Currently I am working on my master this which is about excess returns (Sharpe ratio) of Asian REITs. I just transformed all the data in variables which are ready to use in SPSS. In the panel data there are some missing value due to firms which didn’t had a listning in e.g. 2002 but do in 2005. In this case I left the identifiers (cusip codes) but have a space for missing data.
Before I perform a fixed effect regression (LSDV method) I explore the data for normality, skewness and kurtosis. This is where it where I get confused, because some of the variables show high kurtosis (38.024) and skewness (5.480). I did transformed the by taking the ln of all variables. QQ plots and histograms did improve but not all. But is it wise of me to even took the LN, since some of the values are negative. Taking the LN does result in an empty values. What else can I do to improve skewness and kurtosis? Square root can’t also be taken of negative numbers and if I am correct, if one variable is adjusted, all variables in the data set have to be adjusted.

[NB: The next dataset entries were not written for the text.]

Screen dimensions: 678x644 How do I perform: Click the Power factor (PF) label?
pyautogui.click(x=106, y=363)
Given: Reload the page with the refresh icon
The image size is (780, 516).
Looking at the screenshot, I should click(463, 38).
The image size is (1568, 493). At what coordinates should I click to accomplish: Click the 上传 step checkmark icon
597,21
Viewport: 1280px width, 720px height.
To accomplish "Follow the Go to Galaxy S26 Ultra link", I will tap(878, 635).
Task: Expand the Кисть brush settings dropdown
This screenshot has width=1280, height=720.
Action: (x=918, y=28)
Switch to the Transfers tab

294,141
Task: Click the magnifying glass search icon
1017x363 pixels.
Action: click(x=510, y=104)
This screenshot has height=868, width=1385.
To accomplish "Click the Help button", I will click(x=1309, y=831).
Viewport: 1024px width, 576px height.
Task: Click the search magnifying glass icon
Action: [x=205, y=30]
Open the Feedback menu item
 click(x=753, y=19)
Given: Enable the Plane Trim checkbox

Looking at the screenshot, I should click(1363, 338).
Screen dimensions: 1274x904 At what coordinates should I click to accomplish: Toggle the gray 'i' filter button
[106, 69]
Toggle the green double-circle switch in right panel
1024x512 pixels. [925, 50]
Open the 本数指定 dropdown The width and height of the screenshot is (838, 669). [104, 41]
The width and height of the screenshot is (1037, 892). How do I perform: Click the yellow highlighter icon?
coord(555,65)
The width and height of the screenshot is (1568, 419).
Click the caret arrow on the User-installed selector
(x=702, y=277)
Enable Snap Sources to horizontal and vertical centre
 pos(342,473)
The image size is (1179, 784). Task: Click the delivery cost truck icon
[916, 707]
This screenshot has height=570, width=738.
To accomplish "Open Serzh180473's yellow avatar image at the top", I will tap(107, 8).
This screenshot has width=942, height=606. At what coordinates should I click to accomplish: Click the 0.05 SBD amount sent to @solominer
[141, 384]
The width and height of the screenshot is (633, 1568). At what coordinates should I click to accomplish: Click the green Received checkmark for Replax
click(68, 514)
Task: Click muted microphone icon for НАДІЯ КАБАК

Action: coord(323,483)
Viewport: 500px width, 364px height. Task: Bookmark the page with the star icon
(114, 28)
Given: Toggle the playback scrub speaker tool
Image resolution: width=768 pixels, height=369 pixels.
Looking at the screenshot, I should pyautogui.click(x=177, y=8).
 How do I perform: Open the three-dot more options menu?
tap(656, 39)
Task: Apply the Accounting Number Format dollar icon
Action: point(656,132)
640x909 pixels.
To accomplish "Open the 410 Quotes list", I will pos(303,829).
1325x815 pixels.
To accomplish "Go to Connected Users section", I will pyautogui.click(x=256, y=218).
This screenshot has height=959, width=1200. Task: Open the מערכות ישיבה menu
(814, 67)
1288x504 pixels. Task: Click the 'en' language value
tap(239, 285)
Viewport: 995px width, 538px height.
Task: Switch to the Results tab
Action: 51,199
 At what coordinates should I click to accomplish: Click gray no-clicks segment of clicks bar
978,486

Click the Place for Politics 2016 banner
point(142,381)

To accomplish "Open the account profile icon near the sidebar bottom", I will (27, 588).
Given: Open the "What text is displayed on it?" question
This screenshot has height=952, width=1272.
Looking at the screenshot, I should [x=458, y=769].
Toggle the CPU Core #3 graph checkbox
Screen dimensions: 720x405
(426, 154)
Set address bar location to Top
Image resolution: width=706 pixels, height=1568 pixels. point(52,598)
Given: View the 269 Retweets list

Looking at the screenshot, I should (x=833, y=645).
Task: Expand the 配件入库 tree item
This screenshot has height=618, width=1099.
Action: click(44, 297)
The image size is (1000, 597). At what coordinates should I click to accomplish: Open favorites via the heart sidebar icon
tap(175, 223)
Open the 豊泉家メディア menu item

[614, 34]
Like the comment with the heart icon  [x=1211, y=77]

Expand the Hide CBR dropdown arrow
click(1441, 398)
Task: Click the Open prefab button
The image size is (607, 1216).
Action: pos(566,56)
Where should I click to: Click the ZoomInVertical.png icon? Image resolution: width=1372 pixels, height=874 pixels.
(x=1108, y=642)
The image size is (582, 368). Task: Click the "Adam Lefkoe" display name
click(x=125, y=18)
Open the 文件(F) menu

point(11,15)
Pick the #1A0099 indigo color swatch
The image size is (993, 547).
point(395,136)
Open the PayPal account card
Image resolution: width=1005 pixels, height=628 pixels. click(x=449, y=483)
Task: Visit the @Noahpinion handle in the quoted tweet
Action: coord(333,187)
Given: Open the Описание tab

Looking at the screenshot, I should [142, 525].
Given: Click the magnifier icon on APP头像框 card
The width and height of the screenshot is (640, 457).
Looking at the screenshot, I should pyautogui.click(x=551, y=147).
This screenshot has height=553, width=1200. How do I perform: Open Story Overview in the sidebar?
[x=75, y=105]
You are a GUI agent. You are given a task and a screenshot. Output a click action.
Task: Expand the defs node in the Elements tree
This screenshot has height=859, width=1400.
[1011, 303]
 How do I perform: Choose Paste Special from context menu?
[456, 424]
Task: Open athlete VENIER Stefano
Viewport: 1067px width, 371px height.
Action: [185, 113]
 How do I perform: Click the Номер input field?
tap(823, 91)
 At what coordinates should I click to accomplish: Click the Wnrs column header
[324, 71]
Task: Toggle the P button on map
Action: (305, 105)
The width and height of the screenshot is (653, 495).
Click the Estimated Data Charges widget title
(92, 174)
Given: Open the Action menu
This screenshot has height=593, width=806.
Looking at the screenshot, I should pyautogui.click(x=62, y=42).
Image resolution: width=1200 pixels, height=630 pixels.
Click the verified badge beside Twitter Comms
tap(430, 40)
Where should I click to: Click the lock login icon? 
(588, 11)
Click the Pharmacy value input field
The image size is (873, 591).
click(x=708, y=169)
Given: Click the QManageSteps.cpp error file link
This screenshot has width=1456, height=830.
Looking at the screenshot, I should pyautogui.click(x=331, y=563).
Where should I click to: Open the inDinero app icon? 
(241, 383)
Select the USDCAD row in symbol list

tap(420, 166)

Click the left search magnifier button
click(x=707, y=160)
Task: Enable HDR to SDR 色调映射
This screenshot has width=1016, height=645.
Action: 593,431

When analyzing for outliers I use the ‘outlier labeling rule’ suggested by Tukey et al (1986). As in line with what the paper recommends, the G value is set on 2.2. But this result in a awfull large amount of outliers. Although ouliers are not represntive, I am afraid that I have to delete (in some cases) more than 20 obeservations, while the average amount per variable is about 800. I could ease the ‘G’ value. Is this correct?
Thanks in advance
Henk